The simulation results presented in this article show that the choice of Variant 2 is the most advantageous. In this variant, 15,000 tons of green waste silage and 5000 tons of kitchen waste (code 20 01 08) were used to power a 1 MW biogas plant. The use of substrates in such proportions allows maintaining the C:N balance, which is 3:1. Thanks to this, it is possible to maintain a stable substrate fermentation process in the biogas plant, using substrates collected in Krakow and the municipalities of the Krakow Metropolitan Area throughout the year. The resulting biogas in a 1 MW installation can provide energy to over 2500 households and heat over 1.1 thousand houses (see Table 6 and Figure 6). The presented possibilities for producing biogas from biodegradable waste collected from households in Krakow and the Krakow Metropolis communes represent only a portion of what could be achieved if solutions were introduced to encourage residents to segregate this waste fraction.
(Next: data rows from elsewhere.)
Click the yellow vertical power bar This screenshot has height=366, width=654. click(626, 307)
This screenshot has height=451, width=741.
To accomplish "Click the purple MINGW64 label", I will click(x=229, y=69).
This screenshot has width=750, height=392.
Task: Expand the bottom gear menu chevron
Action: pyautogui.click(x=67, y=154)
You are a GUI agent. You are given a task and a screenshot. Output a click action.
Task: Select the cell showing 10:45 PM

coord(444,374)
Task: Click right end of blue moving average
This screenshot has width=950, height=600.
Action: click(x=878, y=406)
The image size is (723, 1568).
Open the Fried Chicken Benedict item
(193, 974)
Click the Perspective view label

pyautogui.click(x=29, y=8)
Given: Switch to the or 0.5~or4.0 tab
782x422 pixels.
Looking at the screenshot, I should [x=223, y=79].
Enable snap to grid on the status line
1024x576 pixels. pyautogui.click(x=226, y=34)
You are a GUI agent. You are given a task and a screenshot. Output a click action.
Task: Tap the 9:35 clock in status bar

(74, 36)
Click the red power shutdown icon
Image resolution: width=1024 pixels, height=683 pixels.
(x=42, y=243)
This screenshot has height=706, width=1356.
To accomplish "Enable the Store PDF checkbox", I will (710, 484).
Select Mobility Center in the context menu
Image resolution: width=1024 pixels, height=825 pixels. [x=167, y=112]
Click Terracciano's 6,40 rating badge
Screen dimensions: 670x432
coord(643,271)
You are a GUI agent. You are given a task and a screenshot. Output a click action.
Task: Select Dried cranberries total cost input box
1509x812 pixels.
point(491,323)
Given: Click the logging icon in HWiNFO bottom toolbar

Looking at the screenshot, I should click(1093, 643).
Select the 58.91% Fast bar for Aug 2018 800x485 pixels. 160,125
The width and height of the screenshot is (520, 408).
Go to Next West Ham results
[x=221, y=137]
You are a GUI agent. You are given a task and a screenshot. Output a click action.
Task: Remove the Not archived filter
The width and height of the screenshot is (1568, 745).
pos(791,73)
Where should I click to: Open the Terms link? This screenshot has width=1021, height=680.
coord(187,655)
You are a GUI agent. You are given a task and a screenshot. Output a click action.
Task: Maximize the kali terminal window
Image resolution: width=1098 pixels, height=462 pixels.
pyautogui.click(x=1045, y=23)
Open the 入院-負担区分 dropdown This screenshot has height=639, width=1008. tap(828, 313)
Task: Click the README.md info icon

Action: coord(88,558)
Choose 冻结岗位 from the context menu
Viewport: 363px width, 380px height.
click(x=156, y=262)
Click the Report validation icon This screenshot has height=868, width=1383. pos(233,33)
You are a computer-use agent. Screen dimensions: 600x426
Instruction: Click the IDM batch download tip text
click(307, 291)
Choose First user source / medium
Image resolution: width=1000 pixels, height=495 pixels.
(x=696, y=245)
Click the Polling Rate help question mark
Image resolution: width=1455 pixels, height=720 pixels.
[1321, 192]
The proposed solutions are as follows:

• airtight household containers for kitchen biowaste, which will make it easier to collect even in small apartments and throw into airtight containers in a garbage bin,
• introduction of a new waste code, which will cover biodegradable kitchen waste with the code 20 01 08 and kitchen waste of animal origin (without bones), i.e., meat, sausages, fat, dairy products,
• collection of biodegradable waste from households at least once a week, because collecting waste every two and sometimes three weeks allows excessive decomposition of organic matter, which is most troublesome in the summer at high ambient temperatures,
• equalizing (increasing) the price of share certificates for electricity from all types of biogas to the price of agricultural biogas plant certificates.

The development of energy in cities based on RES should be economically viable and technically feasible. The construction of municipal biogas plants in cities or their vicinity can contribute to reduce the high costs of waste disposal and increase the share of RES in the energy mix of cities and municipalities. For this reason, further research is planned on the control of a hybrid RES installation consisting of a municipal biogas plant and a photovoltaic installation located in or around Krakow. Future research will concern the optimization of the power of a biogas plant integrated with a photovoltaic installation, an electricity storage facility and a certain number of individual consumers. A system of electrical installations will be created with adjusted installed power capacities and an intelligent operating mode. Its aim will be to provide electricity for a specific number of single-family buildings. The main purpose of such a technical solution will be to eliminate the consumption of electricity from the state power grid.